ひとつには、こうした状況になったとき、患者が気がついて積極的に動かないとなにもわからないということがあるように思う。病院としてはウチからのアクションを待つこともなくすでに再審査の請求をしているとのことだったから、何もしなかったとしても、3ヶ月もすると高額医療還付の額に「見直しがありました」なんて通知が保険組合から来て「ラッキー」と思っておしまい、もしくは結局再審査は通らずに「何だか還付が少なかったみたいだけど…」と思いつつ日々が過ぎていく、てなことになっていたのだろう。
保険診療の仕組みの問題だとは思うのだが、専門的なこは皆目わからない。
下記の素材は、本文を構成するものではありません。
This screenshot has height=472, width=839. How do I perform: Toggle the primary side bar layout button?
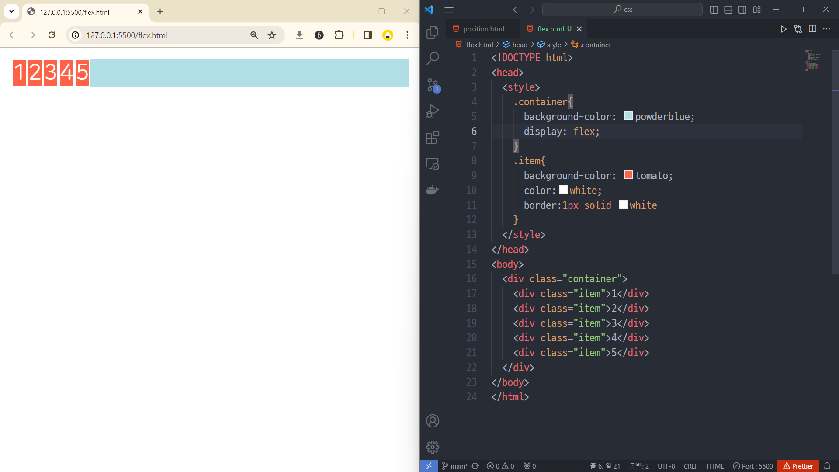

医療側としては、必要な診療を保険適用を前提に施すのだろうけれど、要は、それが本当に保険適用とされるかどうかは審査が通るまでわからない、ということらしい。そうであれば、事前に基準を明らかにして(いや、たぶん某かの基準はもちろん明らかにされていると思うけれど)、グレーゾーンになりそうなところをあらかじめチェックして審査を通るように工夫するというような…方法を考えてみるけれど、そうすると審査というものが形骸化しかねないのだろうとすぐに気づく。世に言う偽装だのなんだのの構図に似ているし、医療の世界でもきっと善意に基づかない申告もあるのではないだろうかとも想像する。
それならば、今の法制度、仕組みの中で何かできることはないのか。いろいろ考えたけれど、保険適用の仕組み上今回のようなことが起こる可能性がありますが、病院としては適正な請求をしているので審査が通らなくても請求額を変更することはありません、というような通知を受診前に提示する、というようなことがあると今よりは少しわかりやすいかもしれませんね、とこれは話をした職員にも伝えて、病院としても何か善処できる余地があれば検討するよう伝えてみる、とお答えいただいた。それが本当に正しいことなのかどうかはわからないのだけれど。
過去においては、過去においては、例え市立病院だろうと、いや市立病院であればこそこんな問い合わせをしても「決まってることですから」と木で鼻を括るような答しか返ってこなかったかもしれないことを思えば格段の進歩とも言えるかもしれない。だけど、そうした面では改善が見られてきているのに、それぞれが悪意を持たずに行ったことが何となくつまずいてしまうような仕組みは、やっぱり何となく素直に受け止められないように思う。決まりは決まりで適正に運用してもらわなくては困る行政機関だからこそ、現場でのこうした問題に日々直面しているであろうことは、「離婚してから300日」問題の例を挙げるまでもなく想像に難くない。
本当は、たぶんこんなことよりももっと他にも重大な、早急に改善が必要な項目がそれこそ山のようにあるだろう。そう考えるとやはり、認識にいくつも問題がありそうな人物をこの分野の長に据えておくのはどうも得策とは思えないのであった。*1
誰のための、何のための保険制度なのか。何とかならないものかなぁ。

*1:またまた「失言」しちゃったみたいだし。